In the third volume of the Digital Democracy series, Rodrigo Savazoni, a journalist with a master’s degree in Social Sciences, investigates the development of the idea of commons from the expansion of digital connection networks in the late 1990s. Part of the human experience and of community life, the idea of commons is defined by the author through both the management and sharing of resources within a community and the relationship between nature and culture established in the practice of such sharing. To locate the potential and scope of the idea of commons, Savazoni draws on examples ranging from public spaces of coexistence in cities to natural resources such as oceans and air to free software and free protocols that structure networks like the internet. Besides referring to the work of authors like Antonio Negri, Michael Hardt, Christian Laval, Pierre Dardot, Eduardo Viveiros de Castro, Bruno Latour, Silvia Federici and Elinor Ostrom, Rodrigo Savazoni supports his observations with practical examples gathered in cities such as São Paulo, Recife, Madrid, Naples and Bologna, and from different Amerindian cultures.
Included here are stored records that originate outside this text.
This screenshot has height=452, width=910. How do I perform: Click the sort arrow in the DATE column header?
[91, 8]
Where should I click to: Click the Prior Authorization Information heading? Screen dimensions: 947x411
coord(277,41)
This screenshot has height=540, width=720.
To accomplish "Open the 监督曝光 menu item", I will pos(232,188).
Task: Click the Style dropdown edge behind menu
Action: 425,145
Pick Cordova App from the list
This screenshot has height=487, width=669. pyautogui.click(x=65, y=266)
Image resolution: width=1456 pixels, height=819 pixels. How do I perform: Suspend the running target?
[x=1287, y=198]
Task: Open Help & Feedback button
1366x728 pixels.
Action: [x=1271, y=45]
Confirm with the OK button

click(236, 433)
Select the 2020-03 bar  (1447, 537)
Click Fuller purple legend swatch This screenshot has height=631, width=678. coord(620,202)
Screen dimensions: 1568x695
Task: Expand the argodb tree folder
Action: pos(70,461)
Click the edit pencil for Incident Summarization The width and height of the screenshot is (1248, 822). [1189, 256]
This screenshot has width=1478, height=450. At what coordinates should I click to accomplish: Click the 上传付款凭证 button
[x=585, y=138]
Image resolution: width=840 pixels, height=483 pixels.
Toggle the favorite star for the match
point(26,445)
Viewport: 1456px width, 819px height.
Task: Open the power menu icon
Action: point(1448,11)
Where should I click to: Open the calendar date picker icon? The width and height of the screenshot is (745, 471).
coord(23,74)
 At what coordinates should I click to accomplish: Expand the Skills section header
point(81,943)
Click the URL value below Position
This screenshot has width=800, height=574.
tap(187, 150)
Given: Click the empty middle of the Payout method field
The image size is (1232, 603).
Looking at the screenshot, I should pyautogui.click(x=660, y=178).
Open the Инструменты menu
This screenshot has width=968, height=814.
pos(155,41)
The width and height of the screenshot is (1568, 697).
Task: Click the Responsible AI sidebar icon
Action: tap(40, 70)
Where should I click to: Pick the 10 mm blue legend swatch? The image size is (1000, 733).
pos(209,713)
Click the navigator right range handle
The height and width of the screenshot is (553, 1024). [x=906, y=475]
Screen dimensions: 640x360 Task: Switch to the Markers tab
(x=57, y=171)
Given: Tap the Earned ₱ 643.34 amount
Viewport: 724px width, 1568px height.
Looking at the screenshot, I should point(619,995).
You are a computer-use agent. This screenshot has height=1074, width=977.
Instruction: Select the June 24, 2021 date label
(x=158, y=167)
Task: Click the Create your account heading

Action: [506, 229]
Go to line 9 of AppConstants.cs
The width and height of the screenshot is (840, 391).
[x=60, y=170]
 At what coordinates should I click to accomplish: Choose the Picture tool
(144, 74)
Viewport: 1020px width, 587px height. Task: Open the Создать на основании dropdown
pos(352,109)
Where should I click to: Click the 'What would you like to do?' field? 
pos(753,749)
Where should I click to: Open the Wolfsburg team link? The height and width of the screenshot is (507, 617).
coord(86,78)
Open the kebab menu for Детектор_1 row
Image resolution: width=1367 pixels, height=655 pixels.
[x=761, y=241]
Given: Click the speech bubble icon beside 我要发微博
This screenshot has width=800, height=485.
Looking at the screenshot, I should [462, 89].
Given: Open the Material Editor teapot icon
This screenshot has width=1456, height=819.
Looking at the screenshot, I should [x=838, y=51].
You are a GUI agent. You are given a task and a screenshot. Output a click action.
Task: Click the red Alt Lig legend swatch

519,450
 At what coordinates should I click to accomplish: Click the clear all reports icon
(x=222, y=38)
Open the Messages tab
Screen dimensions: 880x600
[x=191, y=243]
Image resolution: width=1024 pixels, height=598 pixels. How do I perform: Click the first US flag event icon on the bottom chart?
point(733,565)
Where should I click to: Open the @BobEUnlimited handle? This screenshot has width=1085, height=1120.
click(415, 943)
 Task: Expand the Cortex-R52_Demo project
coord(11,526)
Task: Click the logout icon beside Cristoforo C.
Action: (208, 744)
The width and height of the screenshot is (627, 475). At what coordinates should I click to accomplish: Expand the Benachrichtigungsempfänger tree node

Published exclusively in digital format, the Digital Democracy series is edited by the professor and sociologist Sergio Amadeu da Silveira.
关于作者
Rodrigo Savazoni is a journalist, writer and cultural producer. He is one of the directors of Instituto Procomum (IP) and was one of the founders of Casa da Cultura Digital. Creator of the Cultura Digital.Br festival and of the Produção Cultural no Brasil project, he was chief of staff of the São Paulo Municipal Culture Department (2013). He is the author of the books Cultura Digital.br (Azougue, 2009), together with Sergio Cohn, and Os novos bárbaros: a aventura política do Fora do Eixo (The New Barbarians: The Political Adventure of Fora do Eixo – Aeroplano, 2014). He holds a Master’s degree in Human and Social Sciences from the Federal University of ABC and is a doctoral student at the same institution, developing research on culture, technology and contemporary cultural dynamics.